> Requirement
Nothing outside the range below should be printed. Output exactly the lines from the line with "İletişim (406, 1100)" to the line with "0212 597 7707 (212, 1231)", both included.

> Supplied records
***

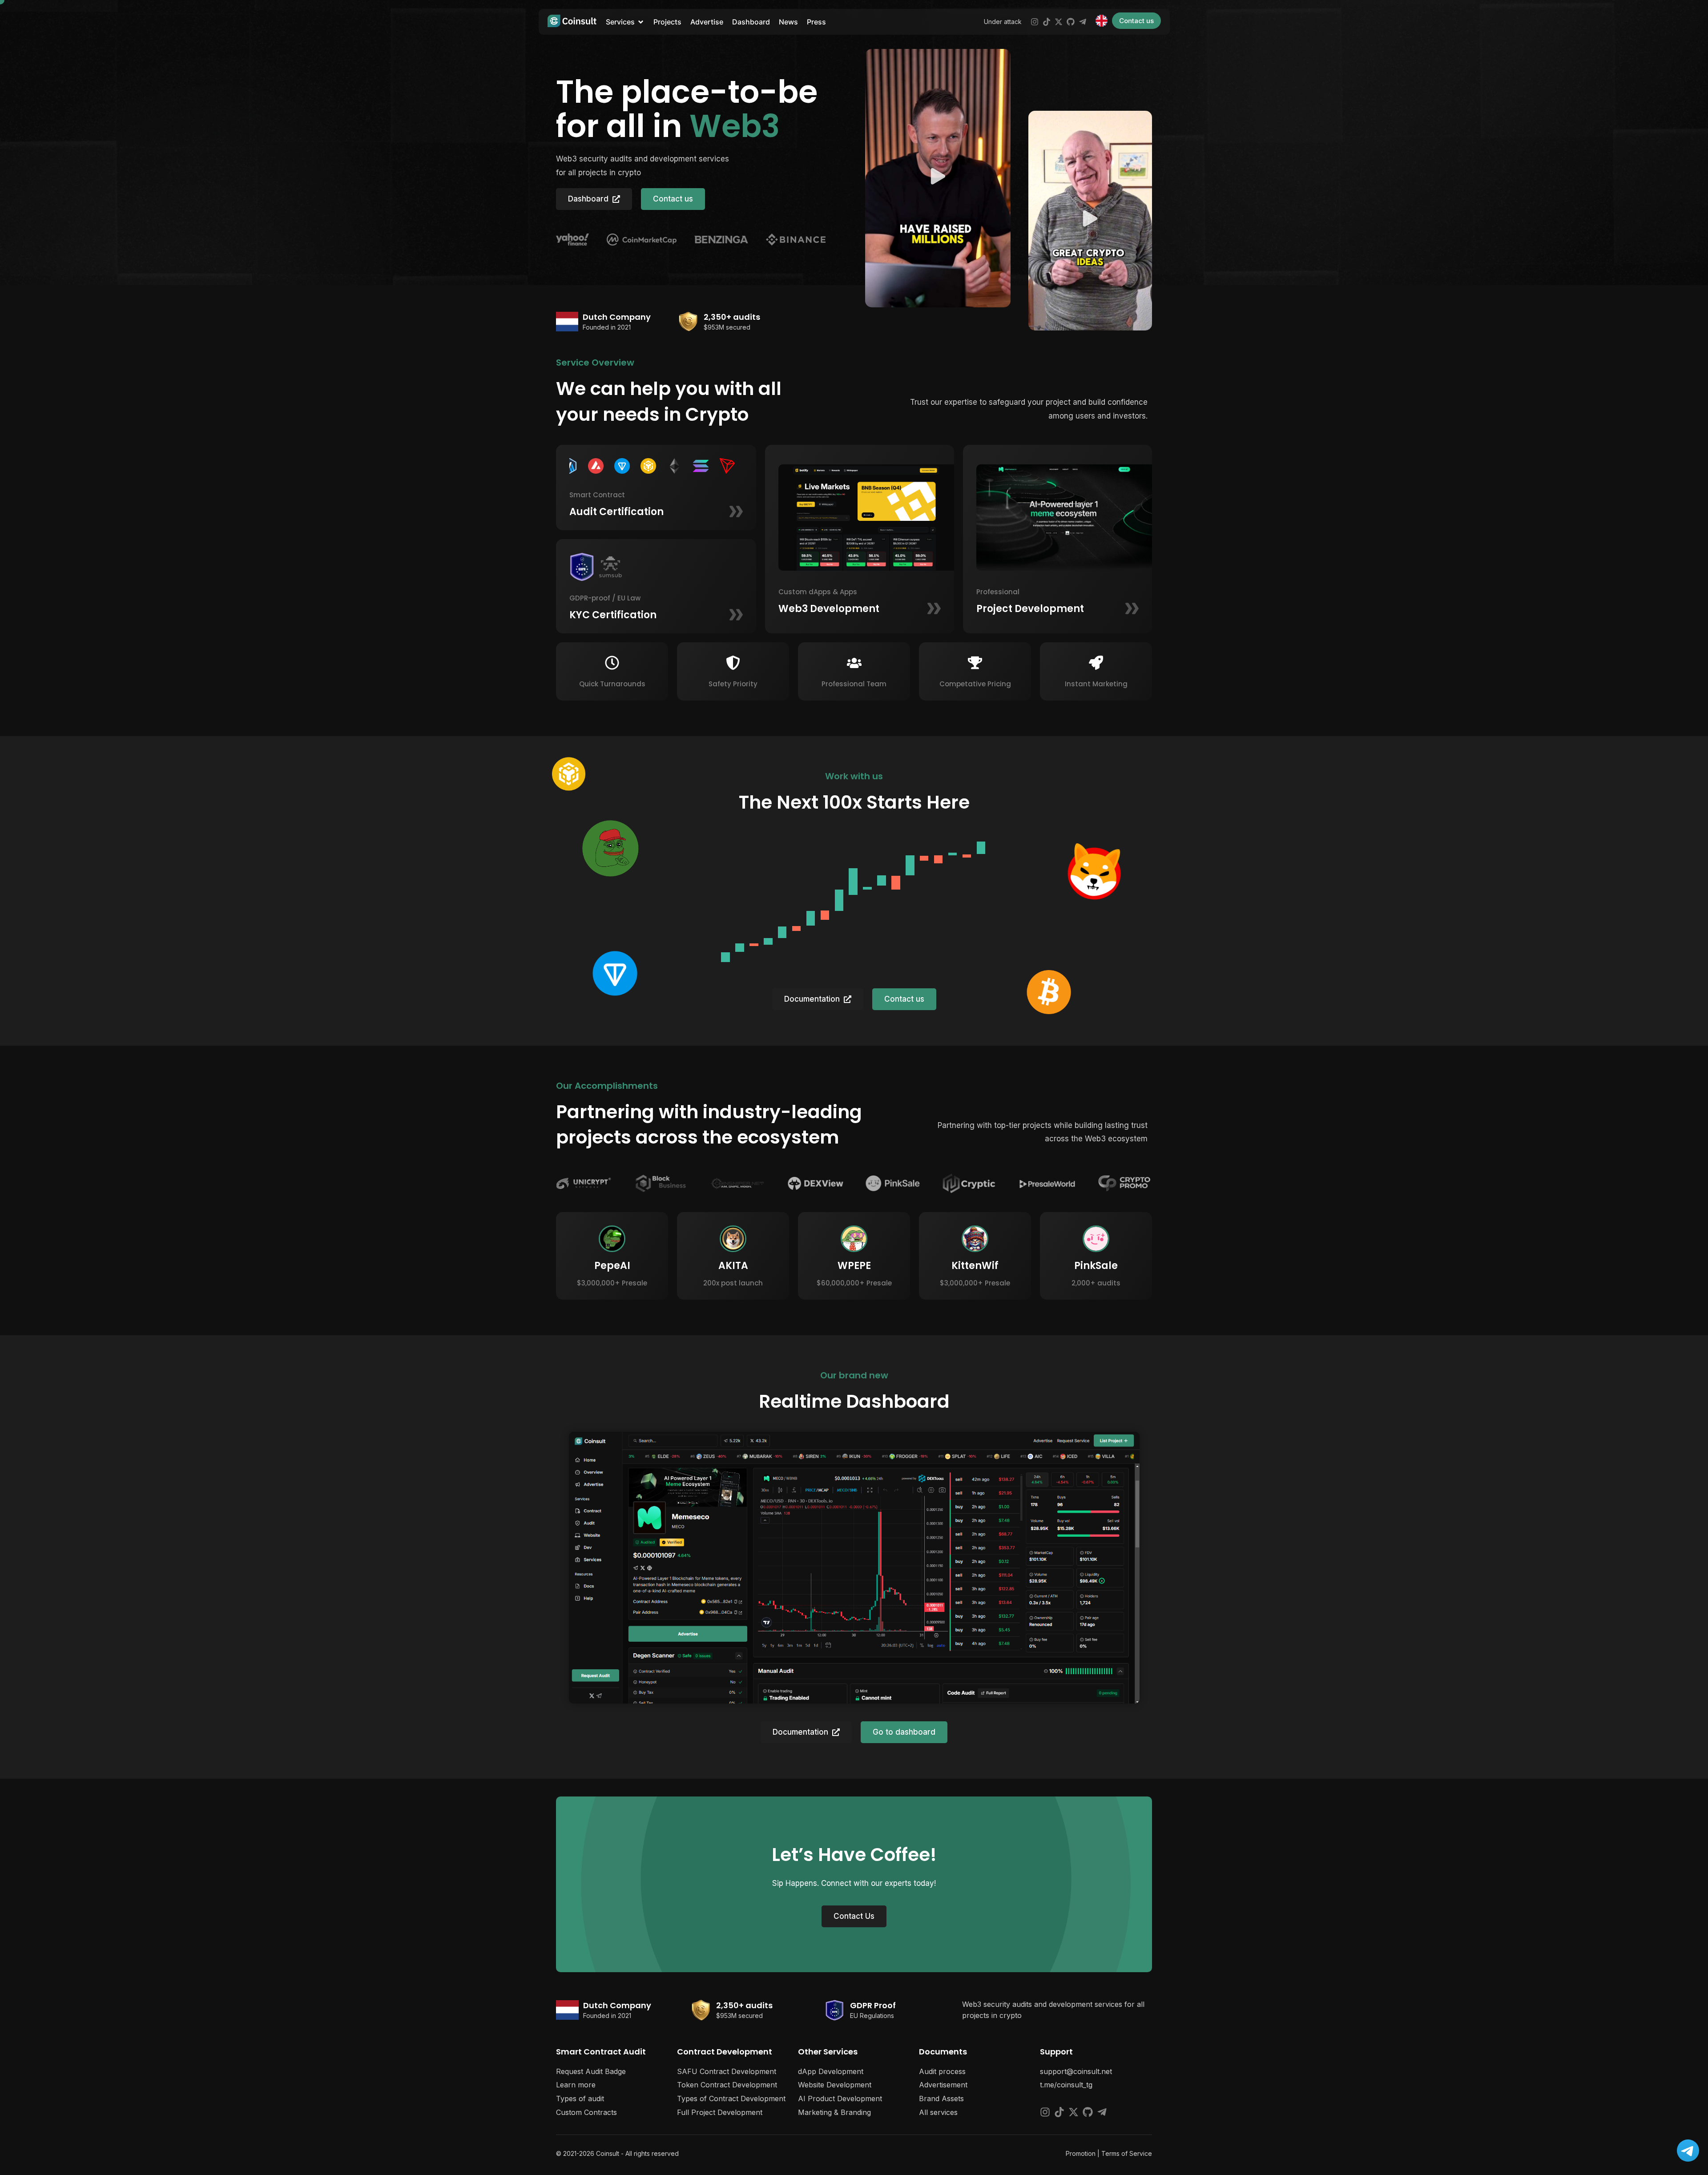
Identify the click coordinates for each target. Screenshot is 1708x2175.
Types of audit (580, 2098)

***

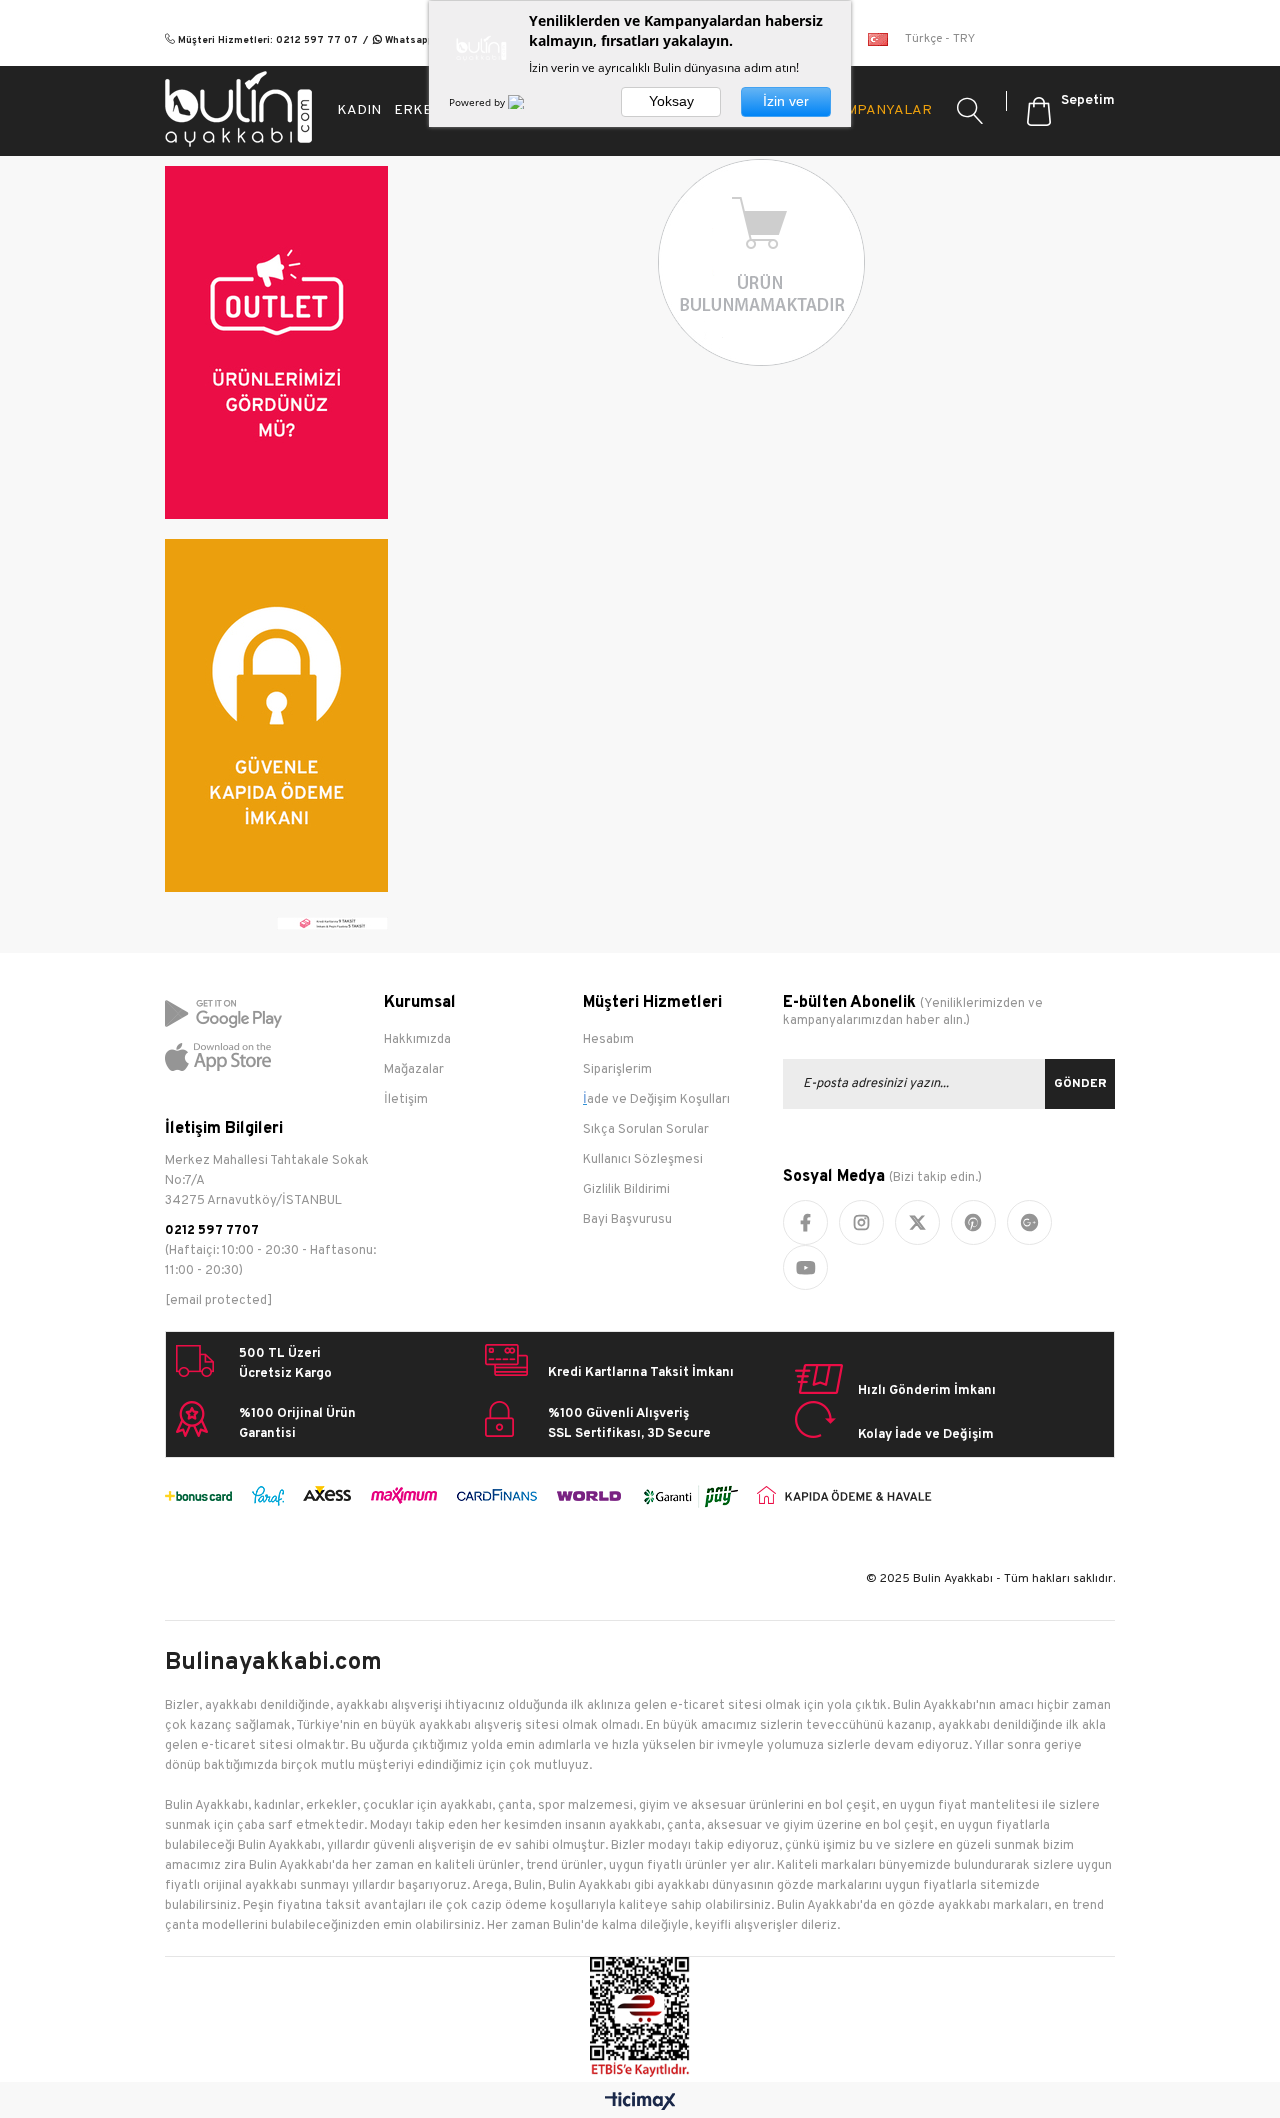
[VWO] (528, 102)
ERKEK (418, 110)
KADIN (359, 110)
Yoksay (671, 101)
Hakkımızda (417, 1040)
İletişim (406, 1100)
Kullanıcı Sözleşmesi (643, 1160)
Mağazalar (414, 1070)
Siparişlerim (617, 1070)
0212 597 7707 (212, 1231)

***

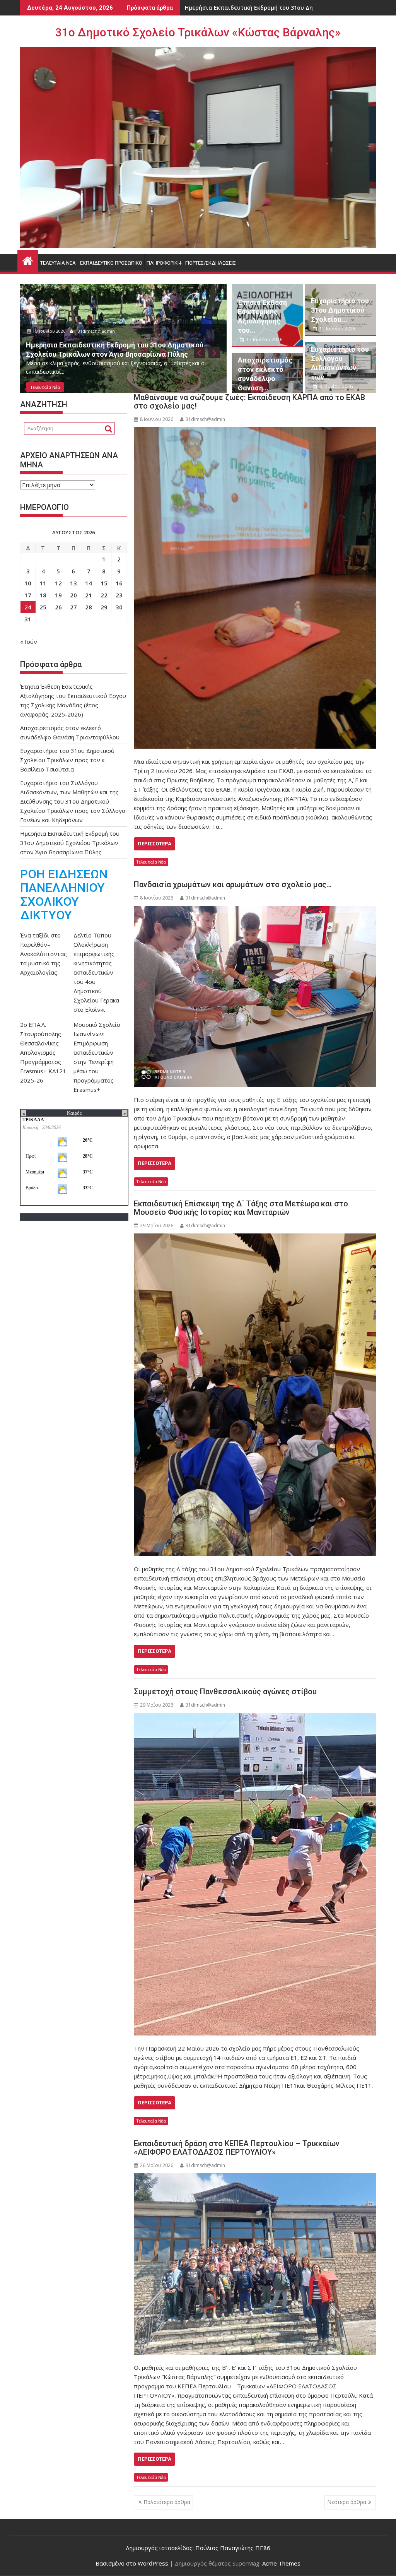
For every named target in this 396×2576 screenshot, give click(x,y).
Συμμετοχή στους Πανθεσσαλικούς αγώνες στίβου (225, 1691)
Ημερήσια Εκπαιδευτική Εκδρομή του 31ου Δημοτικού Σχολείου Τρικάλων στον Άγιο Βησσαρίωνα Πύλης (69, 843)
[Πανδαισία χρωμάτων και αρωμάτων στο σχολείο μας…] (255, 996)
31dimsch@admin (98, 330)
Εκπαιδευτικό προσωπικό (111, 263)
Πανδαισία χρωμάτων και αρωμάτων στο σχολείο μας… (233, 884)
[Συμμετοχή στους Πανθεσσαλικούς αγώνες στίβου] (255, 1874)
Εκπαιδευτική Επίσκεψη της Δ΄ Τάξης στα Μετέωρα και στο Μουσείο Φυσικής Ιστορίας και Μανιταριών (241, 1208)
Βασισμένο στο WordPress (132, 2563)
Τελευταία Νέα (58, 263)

***

> Written response
İletişim (406, 1100)
Kullanıcı Sözleşmesi (643, 1160)
Mağazalar (414, 1070)
Siparişlerim (617, 1070)
0212 597 7707 (212, 1231)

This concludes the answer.